* Exercise details
Only a verbatim restatement of the lines from the one with "Open the panorama menu with two lines" through the end of the listing below is wanted. Pictures should be left out.

* Information shown
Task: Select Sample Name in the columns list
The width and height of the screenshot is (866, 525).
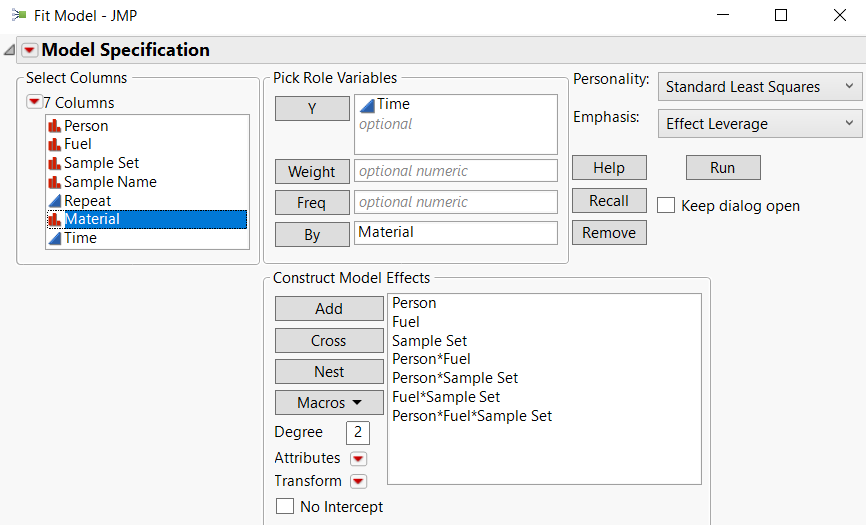Action: tap(110, 182)
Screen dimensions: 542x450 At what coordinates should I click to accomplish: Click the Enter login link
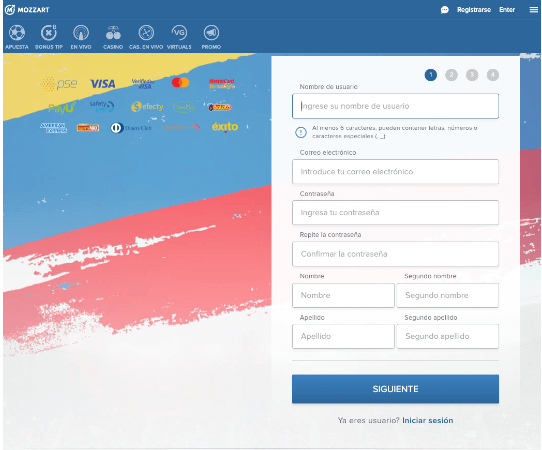507,10
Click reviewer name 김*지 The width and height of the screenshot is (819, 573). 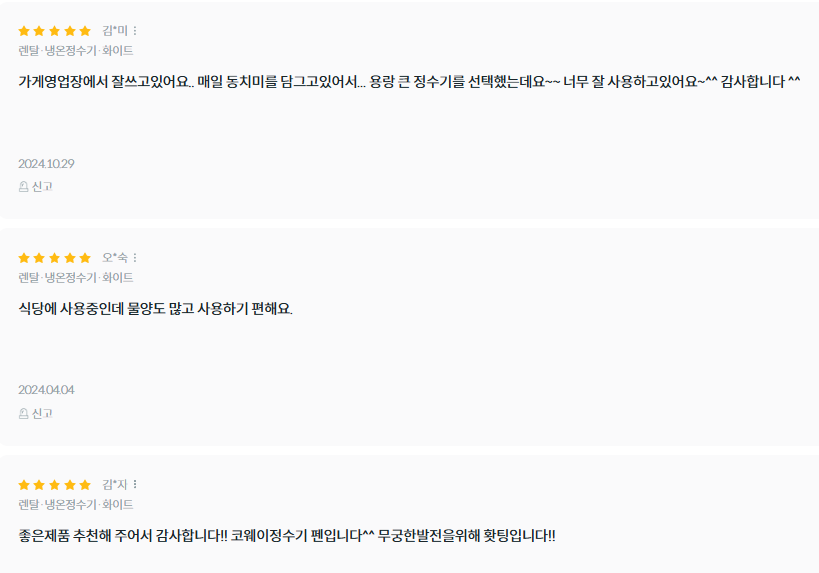[x=115, y=485]
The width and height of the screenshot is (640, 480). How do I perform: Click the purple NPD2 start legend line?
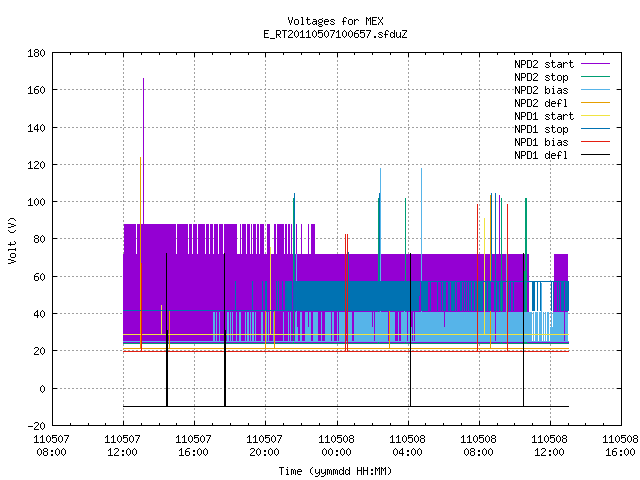pyautogui.click(x=595, y=64)
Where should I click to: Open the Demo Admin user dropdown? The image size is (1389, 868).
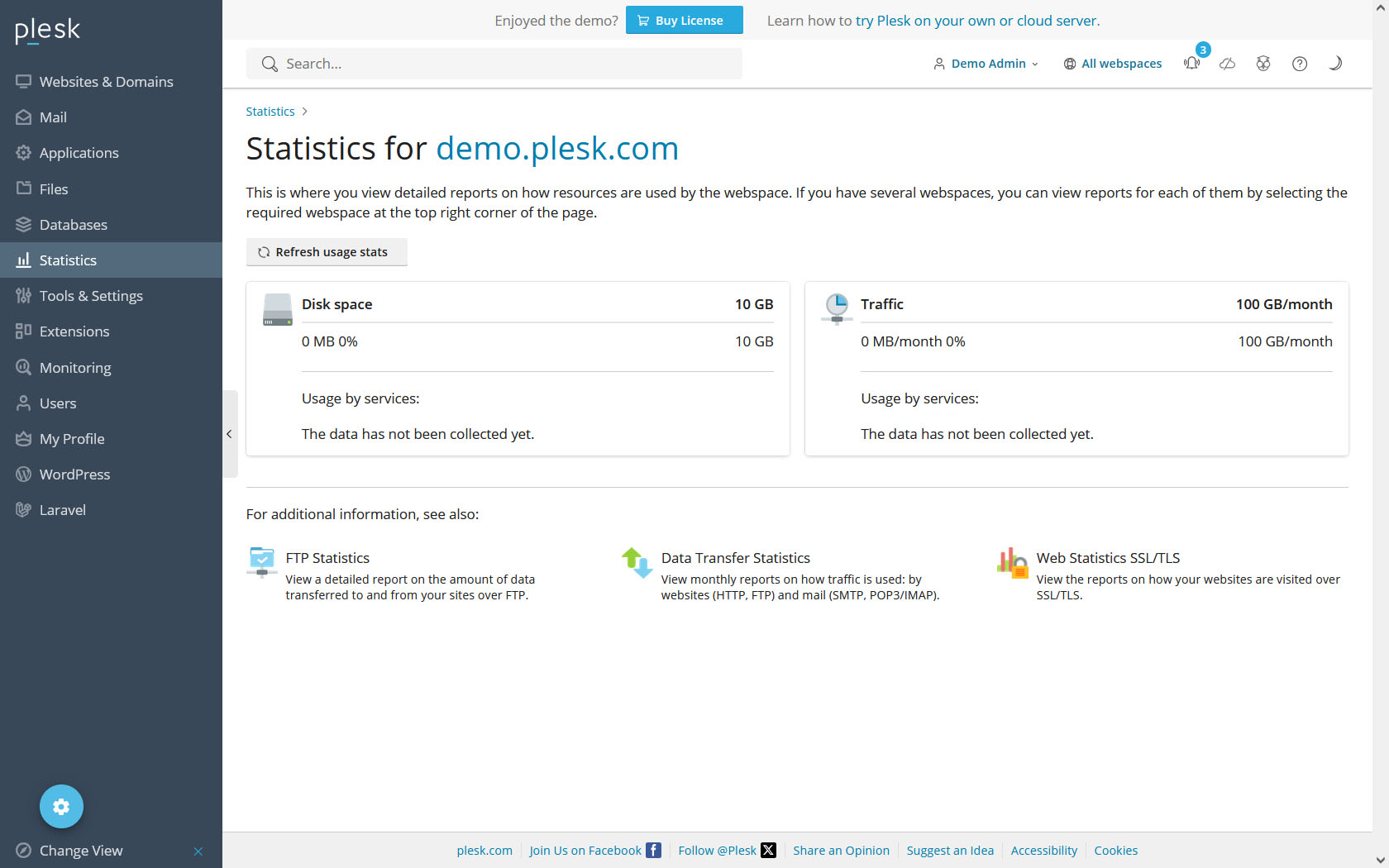point(986,64)
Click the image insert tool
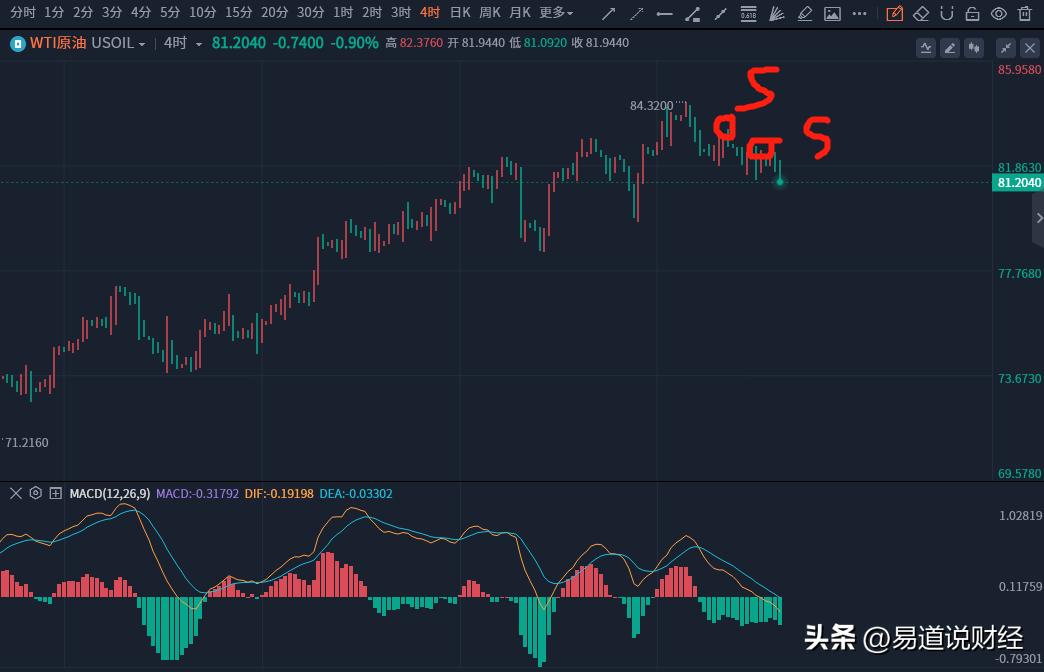 coord(833,12)
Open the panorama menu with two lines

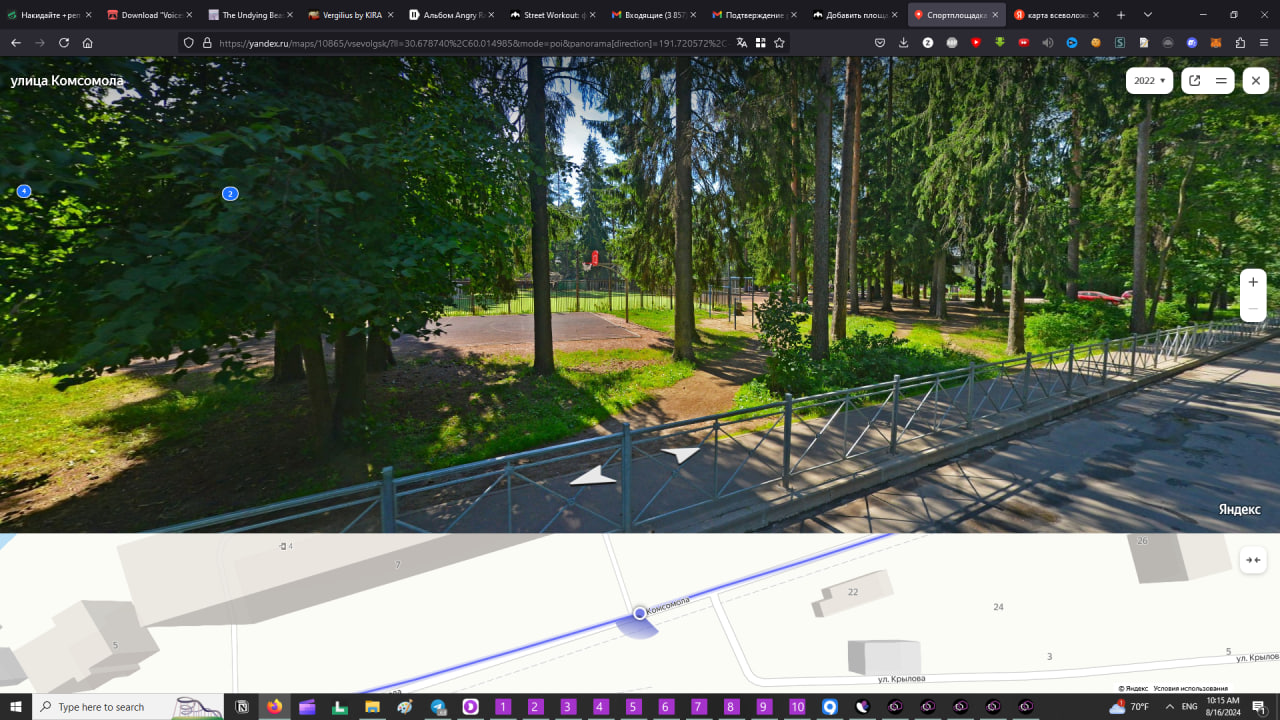pyautogui.click(x=1221, y=81)
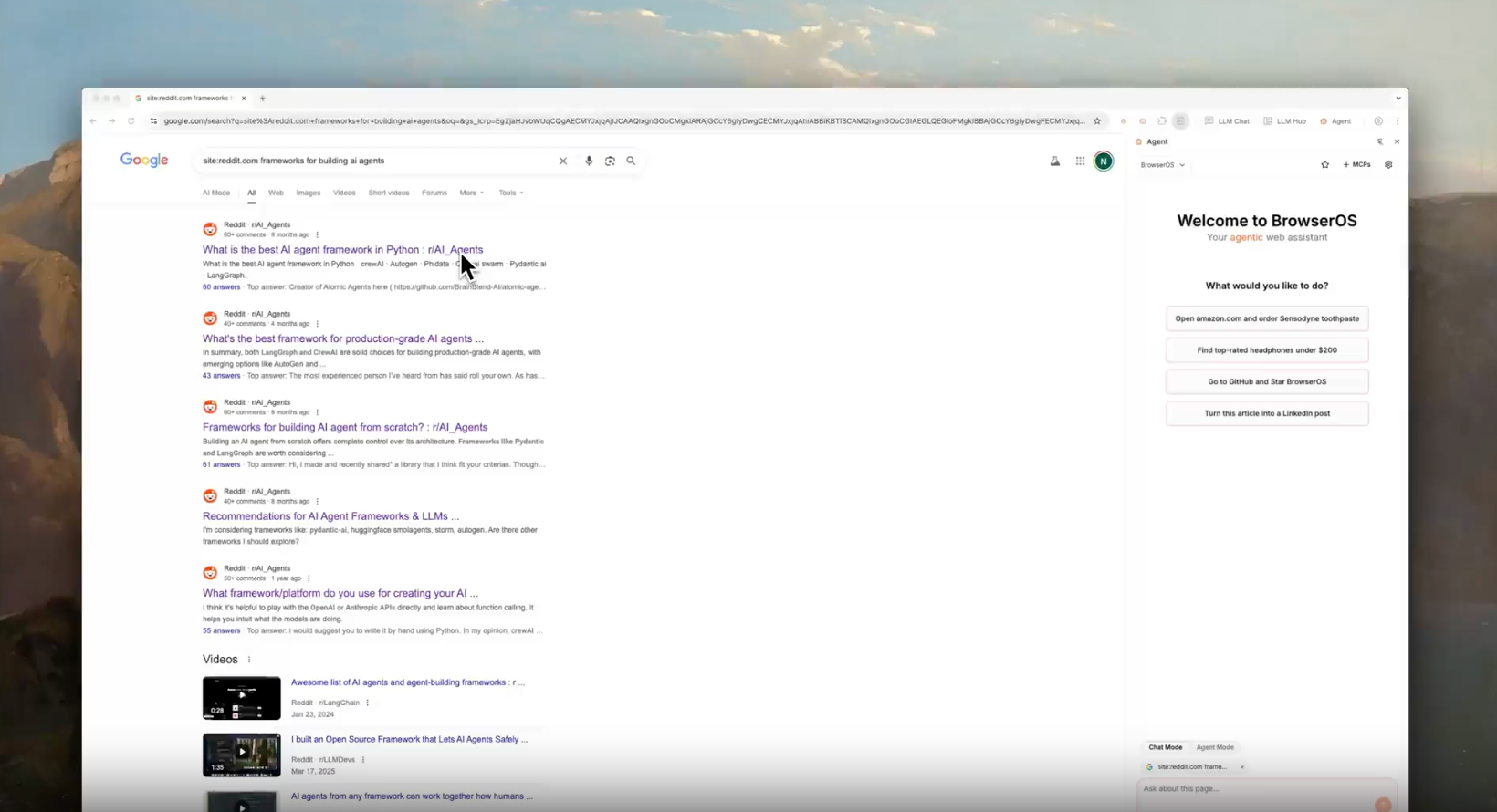The width and height of the screenshot is (1497, 812).
Task: Open the Tools dropdown
Action: point(510,193)
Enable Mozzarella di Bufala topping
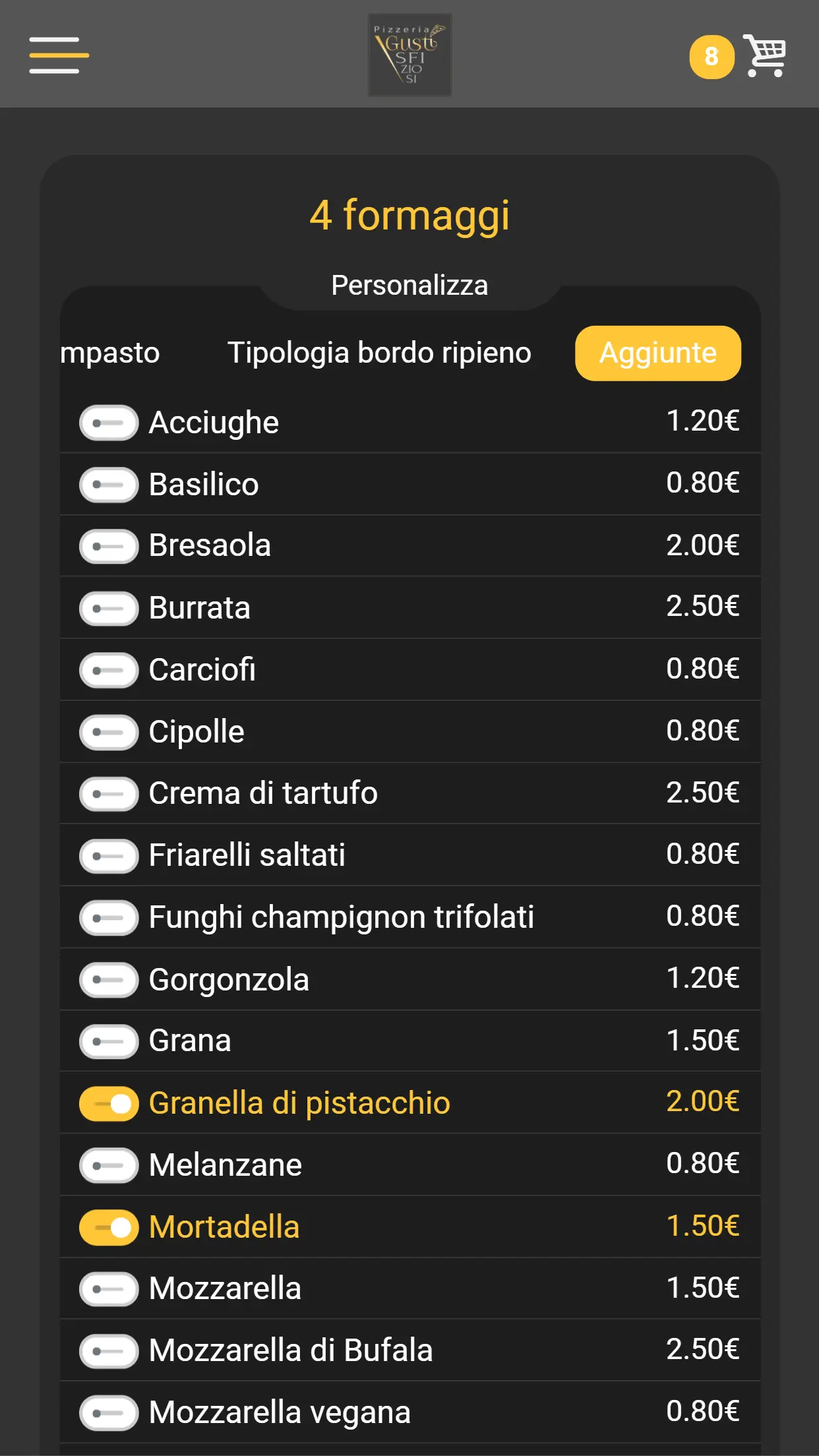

* Task solution
Open the panorama menu with two lines

pyautogui.click(x=1221, y=81)
The width and height of the screenshot is (1497, 812).
Task: Open the Tools dropdown
Action: point(510,193)
Enable Mozzarella di Bufala topping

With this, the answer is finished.